The pattern resembled a cluster of butterflies. In the shade, these "butterflies" were blue, reflecting the blue sky. In the sun, they were bright white:
These are a type of hoar-frost, and though hoar-frost grows by the same processes as snow crystals, they can take on an even greater variety of forms. That they have more forms is a consequence of the fact that they can experience much greater levels of humidity, that is humidity relative to their temperature. This greater degree of humidity produces faster growth. Frost forms can also be more unusual because the proximity of the crystals alter the vapor gradients.
A closer look at this "butterfly hoar" shows the form to be closely related to the basic hexagonal plate form.
Butterfly hoar is like a more-open version of the cup form (shown in the Feb. 9 post on hoar), both of which arise when the growth is very fast, and the temperature just right. The temperature has to be near that at which the two main growth directions have nearly equal growth rate, which is about -10 C (another transition temperature is about -3 C, but exposed objects this night got much colder than -3 C). See the diagram below.
At the top row of the diagram, you see the solid column type of crystal. The green arrows show that the growth rate along the column (or basal) axis is much more than that in a prism direction. At the bottom, you see the solid plate type, where the opposite holds. In between, and with higher growth rates (relative humidity) you have the cup form, in which the basal growth rate is just slightly more than the prism; and you have the butterfly, in which the prism has a slightly greater growth rate.

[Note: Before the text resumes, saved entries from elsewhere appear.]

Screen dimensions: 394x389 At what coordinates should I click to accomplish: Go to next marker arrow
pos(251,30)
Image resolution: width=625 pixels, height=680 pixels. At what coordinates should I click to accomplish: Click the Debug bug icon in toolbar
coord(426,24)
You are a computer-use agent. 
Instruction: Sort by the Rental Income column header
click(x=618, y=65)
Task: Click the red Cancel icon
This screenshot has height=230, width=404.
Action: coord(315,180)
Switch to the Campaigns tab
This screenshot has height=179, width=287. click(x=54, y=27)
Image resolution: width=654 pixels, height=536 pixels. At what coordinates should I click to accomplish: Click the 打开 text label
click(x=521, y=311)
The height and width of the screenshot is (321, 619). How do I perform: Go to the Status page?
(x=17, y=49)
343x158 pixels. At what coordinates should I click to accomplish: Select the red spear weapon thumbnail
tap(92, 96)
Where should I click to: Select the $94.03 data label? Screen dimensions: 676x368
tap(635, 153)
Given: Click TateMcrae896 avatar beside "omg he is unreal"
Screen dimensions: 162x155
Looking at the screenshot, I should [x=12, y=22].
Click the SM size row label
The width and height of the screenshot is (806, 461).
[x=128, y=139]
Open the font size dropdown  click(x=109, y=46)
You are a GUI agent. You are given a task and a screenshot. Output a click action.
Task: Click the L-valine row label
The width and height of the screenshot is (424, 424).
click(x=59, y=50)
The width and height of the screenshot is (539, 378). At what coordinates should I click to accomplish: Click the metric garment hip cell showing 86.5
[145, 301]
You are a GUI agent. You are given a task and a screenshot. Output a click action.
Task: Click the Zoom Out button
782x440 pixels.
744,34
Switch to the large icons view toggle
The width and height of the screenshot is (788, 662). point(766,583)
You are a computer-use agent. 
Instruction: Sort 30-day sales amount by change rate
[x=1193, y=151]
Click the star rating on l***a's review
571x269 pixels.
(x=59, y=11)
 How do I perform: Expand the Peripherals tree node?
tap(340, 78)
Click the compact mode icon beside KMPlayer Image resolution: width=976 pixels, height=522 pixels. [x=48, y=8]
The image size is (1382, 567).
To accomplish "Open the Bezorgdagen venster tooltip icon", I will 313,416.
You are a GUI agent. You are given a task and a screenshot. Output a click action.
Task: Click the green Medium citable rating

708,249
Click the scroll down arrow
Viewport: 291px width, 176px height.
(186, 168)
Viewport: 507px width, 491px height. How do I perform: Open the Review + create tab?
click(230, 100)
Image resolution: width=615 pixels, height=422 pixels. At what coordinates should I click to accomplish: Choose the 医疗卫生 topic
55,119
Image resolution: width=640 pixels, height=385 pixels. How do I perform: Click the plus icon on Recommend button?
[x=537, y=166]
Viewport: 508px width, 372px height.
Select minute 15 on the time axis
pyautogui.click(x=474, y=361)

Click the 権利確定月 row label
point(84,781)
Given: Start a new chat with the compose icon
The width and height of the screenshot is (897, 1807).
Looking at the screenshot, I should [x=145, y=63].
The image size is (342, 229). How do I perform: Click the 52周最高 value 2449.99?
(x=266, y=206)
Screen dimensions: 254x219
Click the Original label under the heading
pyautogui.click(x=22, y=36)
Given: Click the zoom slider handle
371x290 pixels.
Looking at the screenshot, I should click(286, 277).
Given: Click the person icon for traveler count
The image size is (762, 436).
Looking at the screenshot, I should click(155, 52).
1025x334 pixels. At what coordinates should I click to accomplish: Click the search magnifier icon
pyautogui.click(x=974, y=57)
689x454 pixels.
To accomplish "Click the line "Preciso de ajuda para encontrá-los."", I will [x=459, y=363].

In the cup and butterfly cases, the humidity relative to the ice must be quite high, higher, at any rate, than that which can occur in clouds. The growth is not solid; that is, the entire facets do not grow, just the rims grow, which produces hollowed-out or branched forms.
Another factor with the butterfly, is that the "plates" stick out so much that the vapor gradients allow just one or two of the prismatic sides to grow outward. It is like breaking off a rim sector of a widely flaring glass cup, and just viewing the broken-off sector, as sketched in the diagram above.